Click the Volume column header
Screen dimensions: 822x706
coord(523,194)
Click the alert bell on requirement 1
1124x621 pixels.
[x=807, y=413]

━━━━━━━━━━━━━━━━

Give the records above again in full, keeping every character unchanged.

Click the Volume column header
Screen dimensions: 822x706
coord(523,194)
Click the alert bell on requirement 1
1124x621 pixels.
[x=807, y=413]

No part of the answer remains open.